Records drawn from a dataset
++++++

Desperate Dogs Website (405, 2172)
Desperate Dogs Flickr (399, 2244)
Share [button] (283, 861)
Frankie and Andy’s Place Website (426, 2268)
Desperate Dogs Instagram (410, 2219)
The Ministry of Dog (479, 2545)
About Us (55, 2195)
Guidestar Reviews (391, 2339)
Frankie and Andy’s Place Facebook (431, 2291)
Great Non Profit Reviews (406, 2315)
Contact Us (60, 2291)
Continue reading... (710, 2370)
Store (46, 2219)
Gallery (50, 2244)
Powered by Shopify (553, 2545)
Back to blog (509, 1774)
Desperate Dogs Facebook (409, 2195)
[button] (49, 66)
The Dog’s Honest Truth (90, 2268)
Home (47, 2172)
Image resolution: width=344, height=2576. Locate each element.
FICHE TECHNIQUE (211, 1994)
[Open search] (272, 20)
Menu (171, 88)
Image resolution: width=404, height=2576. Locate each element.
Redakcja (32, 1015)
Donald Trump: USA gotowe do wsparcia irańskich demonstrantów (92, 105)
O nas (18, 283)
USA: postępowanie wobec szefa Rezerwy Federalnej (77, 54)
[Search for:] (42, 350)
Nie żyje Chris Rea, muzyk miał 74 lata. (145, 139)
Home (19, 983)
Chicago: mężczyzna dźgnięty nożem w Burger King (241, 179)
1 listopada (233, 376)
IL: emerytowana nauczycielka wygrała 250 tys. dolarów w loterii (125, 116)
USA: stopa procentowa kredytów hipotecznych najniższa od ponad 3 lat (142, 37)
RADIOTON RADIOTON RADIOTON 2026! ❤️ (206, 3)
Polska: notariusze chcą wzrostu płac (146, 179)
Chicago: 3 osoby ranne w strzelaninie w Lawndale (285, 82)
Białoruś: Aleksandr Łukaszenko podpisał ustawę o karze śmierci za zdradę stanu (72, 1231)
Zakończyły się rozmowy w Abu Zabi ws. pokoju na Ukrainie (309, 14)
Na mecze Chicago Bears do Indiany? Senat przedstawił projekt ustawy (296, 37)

++++++

### ASSIGNMENT
Your answer should be a single number: the count of lines in the entries that hold the string "Dogs".

### RESULT OF THIS EXERCISE
4